E, em seguida, veio a nomeação para o cargo da advogada Cibele Dias, 50, uma discreta e bem equipada assessora, com livre trânsito na corte do prefeito. Pelo menos, por ora, pois a harmonia não prevalece no universo inquieto e temperamental de Greca de Macedo e companhias.
Lá, a instabilidade emocional parece ser norma.
RETOMANDO PODERES
O noticiário, com ampla abordagem dos desagrados criados nos primeiros escalões da Prefeitura com a possível “unção” de Navarro de Souza foi saudado por muitos pajés e senhoras inconformados pela perda de poderes que se avizinhava.
Margarita Sansone e Giovanni Gionédis, dois “alter ego” de Greca de Macedo, estão entre os que mais teriam (teriam…) comemorado a exposição pública da crise e, em consequência, da solução Cibele Dias.
Para um abalizado observador da Câmara Municipal, Giovani “é discreto e cumpre a palavra dada…” Realidade que não seria norma entre outros figurantes da corte Greca de Macedo.
“NAU CAPITÂNIA”
Nos tempos da “nau capitânia” – que Rafael Waldomiro Greca de Macedo criou (réplica que nunca saiu do lugar) para os festejos dos 500 anos do Brasil -, Cibele cuidou dos interesses do agora prefeito, ajudando a aparar o universo de copiosas críticas que sobraram para o então ministro do Turismo e Esporte.
Cibele foi vital em outros momentos da caricata passagem de Rafael Waldomiro Greca de Macedo por Brasília. Foi uma presença equilibrada em meio ao carnaval que o então ministro promoveu, com muito dinheiro público, para “comemorar a descoberta do Brasil”.
‘PAPEL DE ALMIR’
Sábio habitante da Prefeitura, velho funcionário concursado e com muitos anos de cancha, saiu-se assim nesta segunda: “E eu que imaginava já ter visto de tudo…”.

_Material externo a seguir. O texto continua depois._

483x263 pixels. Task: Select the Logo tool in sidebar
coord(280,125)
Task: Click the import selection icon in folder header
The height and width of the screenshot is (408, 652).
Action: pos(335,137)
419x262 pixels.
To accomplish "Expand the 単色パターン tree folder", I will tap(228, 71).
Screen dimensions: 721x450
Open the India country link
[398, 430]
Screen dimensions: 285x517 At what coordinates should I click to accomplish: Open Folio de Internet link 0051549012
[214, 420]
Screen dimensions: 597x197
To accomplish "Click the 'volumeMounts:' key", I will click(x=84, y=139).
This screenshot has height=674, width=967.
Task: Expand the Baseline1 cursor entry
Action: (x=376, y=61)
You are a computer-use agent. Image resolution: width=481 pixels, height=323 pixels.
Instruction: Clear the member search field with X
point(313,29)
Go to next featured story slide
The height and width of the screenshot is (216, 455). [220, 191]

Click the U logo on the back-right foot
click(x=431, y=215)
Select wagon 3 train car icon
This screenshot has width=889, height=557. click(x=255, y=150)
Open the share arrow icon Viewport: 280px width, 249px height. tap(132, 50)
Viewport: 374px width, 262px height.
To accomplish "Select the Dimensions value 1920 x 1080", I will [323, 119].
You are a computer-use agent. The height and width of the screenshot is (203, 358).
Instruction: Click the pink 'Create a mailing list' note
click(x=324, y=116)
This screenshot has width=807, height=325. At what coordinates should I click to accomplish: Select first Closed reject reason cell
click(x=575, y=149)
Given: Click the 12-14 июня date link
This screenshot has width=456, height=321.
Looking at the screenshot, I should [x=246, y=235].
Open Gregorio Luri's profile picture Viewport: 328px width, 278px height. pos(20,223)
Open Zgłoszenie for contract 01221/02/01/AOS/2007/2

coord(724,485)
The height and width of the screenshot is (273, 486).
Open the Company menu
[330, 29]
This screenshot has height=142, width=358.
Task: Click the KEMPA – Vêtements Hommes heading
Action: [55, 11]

A exclamação veio à propósito de, disse, “estar puxando pela memória”.
Como, por exemplo, quando lembrou o papel que exerceu na primeira administração Greca o motorista Almir, depois guindado a postos relevantes na Prefeitura, e onde “mandava muito, bafejado pelo inexplicável poder que lhe conferia Greca”.
Para o mesmo memorialista da Prefeitura dos tempos Greca de Macedo, “esse rapaz, o Lucas, pelo menos por ora, deixou de ser estigmatizado pelo universo de opositores que granjeou. Mas como Almir, dizem que é igualmente um dedicado carregador de pastas e malas do prefeito… Em Curitiba e viagens”.